People who carry knives could now face up to four years in prison after a “zero tolerance” crackdown on knife crime was rubberstamped for implementation across Scotland.
New guidelines set by The Crown Office and Procurator Fiscal Service (COPFS) mean anyone caught carrying a knife will face prosecution in front of a sheriff and a jury, increasing the maximum sentence from one year to four.
Chief Superintendent Bob Hamilton, of Strathclyde Police said: “Short-term sentences don’t really work for people because they come out and they commit offences again.
“It has to be seen as a real deterrent and we’re doing everything we can to eradicate knives from criminal use.”
The move comes after a pilot scheme over Christmas and New Year saw the number of knife crimes reported to the prosecution service drop to 212 – an 18 per cent decrease from the previous year.
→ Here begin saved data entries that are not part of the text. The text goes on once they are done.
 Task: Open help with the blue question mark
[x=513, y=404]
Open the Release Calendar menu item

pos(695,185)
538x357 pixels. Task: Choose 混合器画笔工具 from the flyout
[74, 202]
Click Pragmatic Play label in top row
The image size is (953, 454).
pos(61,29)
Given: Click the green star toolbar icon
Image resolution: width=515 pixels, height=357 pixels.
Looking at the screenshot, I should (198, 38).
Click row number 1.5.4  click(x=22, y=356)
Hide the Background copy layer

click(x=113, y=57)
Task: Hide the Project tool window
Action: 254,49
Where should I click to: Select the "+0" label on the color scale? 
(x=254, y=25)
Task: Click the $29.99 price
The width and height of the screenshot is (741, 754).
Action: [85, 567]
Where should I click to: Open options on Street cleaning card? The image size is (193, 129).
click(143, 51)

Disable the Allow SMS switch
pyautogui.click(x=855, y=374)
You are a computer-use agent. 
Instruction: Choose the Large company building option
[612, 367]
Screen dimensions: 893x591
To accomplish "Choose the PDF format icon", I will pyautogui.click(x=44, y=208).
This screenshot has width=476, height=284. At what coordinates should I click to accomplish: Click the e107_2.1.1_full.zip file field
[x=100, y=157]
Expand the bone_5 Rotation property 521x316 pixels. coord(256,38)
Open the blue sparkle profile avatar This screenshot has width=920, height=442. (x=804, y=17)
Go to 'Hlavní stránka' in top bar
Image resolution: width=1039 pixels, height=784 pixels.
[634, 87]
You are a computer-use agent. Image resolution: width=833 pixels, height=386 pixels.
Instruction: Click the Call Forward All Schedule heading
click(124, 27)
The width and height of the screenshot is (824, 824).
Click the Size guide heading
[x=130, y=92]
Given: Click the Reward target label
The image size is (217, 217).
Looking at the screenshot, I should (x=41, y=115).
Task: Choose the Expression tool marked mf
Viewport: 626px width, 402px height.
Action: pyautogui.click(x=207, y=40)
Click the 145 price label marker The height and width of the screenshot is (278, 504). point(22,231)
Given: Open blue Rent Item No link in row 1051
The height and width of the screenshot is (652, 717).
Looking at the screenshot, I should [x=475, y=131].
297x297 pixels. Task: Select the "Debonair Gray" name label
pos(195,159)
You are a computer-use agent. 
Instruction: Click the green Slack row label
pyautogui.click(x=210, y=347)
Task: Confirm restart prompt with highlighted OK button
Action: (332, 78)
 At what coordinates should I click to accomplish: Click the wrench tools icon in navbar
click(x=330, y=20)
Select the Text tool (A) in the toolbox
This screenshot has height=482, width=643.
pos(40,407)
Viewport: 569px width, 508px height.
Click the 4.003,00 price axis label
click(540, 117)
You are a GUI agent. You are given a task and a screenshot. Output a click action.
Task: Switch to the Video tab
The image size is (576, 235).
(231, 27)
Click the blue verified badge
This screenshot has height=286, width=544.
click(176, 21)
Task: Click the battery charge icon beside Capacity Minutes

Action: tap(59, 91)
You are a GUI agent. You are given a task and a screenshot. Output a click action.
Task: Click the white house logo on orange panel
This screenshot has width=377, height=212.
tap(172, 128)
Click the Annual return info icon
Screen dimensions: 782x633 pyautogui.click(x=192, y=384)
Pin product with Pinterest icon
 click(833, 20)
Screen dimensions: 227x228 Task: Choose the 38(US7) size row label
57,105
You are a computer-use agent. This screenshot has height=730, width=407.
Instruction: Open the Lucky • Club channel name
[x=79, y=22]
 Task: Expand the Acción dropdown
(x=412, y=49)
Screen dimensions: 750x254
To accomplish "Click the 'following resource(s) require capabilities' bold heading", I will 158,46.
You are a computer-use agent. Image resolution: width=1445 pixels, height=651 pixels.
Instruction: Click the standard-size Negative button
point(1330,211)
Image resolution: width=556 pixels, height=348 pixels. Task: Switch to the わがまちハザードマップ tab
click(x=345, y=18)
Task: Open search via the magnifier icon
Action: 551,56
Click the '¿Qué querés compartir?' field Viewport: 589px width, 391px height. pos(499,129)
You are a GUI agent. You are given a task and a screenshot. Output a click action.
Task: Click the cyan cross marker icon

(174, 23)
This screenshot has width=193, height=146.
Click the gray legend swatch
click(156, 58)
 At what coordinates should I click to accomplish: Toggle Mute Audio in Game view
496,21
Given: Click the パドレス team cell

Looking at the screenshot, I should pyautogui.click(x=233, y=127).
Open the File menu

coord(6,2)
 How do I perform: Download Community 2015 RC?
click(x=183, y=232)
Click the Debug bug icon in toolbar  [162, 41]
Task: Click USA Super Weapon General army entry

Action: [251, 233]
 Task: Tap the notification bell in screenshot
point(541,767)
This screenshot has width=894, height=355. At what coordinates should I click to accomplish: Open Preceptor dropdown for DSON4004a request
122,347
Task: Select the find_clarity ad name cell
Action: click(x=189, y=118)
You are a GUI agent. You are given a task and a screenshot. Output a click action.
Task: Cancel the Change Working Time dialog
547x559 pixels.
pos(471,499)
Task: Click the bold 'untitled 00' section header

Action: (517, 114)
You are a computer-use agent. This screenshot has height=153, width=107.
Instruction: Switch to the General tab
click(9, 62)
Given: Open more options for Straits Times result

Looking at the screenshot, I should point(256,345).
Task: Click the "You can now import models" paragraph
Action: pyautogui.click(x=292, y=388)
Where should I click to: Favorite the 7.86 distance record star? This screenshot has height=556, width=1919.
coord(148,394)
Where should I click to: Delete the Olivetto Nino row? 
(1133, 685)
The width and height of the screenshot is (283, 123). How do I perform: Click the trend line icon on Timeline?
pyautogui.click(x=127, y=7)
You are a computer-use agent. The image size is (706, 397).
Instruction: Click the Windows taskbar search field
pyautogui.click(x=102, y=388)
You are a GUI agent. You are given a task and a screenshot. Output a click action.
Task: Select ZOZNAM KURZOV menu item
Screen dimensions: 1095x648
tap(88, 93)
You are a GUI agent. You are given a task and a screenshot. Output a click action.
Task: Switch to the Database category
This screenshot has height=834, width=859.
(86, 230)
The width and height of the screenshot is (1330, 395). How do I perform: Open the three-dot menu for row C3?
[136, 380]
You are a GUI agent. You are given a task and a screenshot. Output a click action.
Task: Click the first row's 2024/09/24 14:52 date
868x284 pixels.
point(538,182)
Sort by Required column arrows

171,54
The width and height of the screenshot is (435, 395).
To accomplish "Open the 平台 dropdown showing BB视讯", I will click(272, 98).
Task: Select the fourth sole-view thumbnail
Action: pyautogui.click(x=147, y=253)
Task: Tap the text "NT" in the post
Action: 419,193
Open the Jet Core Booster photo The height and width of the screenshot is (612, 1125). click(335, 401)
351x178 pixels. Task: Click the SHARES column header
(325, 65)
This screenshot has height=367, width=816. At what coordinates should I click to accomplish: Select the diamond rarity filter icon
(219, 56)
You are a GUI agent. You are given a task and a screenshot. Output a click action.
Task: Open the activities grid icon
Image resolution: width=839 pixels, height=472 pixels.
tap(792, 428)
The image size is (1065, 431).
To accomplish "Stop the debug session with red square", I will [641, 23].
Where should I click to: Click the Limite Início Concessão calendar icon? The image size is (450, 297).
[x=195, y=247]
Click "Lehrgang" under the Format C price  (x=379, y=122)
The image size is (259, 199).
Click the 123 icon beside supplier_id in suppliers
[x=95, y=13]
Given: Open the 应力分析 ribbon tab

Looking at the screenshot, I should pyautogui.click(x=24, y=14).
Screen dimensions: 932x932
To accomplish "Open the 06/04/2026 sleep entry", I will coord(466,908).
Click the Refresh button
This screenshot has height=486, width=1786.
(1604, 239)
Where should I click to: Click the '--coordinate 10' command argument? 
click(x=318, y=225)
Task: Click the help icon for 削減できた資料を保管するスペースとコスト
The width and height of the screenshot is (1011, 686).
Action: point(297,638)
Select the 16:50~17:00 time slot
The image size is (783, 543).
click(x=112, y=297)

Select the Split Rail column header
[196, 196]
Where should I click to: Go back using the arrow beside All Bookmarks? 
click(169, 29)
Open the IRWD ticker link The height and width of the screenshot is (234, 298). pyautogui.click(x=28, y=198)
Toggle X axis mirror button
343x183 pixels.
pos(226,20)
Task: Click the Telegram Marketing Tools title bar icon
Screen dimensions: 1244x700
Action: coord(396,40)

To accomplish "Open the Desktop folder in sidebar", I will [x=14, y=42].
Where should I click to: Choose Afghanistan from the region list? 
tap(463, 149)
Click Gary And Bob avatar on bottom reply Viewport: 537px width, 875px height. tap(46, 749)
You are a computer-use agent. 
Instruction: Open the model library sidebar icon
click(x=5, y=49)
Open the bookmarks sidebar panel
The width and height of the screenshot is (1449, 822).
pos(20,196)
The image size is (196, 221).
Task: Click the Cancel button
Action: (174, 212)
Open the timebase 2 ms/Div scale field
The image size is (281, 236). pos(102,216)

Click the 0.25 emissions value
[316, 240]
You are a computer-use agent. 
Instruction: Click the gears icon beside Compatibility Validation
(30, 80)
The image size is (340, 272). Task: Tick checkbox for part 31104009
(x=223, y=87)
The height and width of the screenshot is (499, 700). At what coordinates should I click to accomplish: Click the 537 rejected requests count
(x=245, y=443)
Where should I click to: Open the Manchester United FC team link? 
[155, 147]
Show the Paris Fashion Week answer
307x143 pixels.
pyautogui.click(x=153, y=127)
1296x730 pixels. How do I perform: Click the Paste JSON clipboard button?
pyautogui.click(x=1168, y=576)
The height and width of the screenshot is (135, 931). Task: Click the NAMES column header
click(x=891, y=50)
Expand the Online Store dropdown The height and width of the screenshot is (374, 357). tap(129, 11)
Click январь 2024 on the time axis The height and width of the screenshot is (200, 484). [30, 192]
With the help of an extra 800 police officers on the streets, Strathclyde Police have been implementing stop and search procedures in a bid to tackle the problem. In 2007-08 they searched 138,000, and figures just released for 2011-12 show that figure has risen to 489,753 people.
Ch Supt Hamilton said: “We don’t want to alienate decent people, so what we do is target the right people, at the right times and the right places, and as a result of that we’ve see a dramatic reduction in knife crime, and also a dramatic reduction in the violence that comes from that.”
Lord Advocate Frank Mulholland QC said: “The prosecution service’s zero tolerance policy to knife crime has resulted in a reduction in the number of cases reported to the COPFS [Crown Office and Procurator Fiscal Service] over the same period as last year.
“From today the zero tolerance policy towards those who commit such offences in our town and city centres will be a permanent part of our prosecution policy."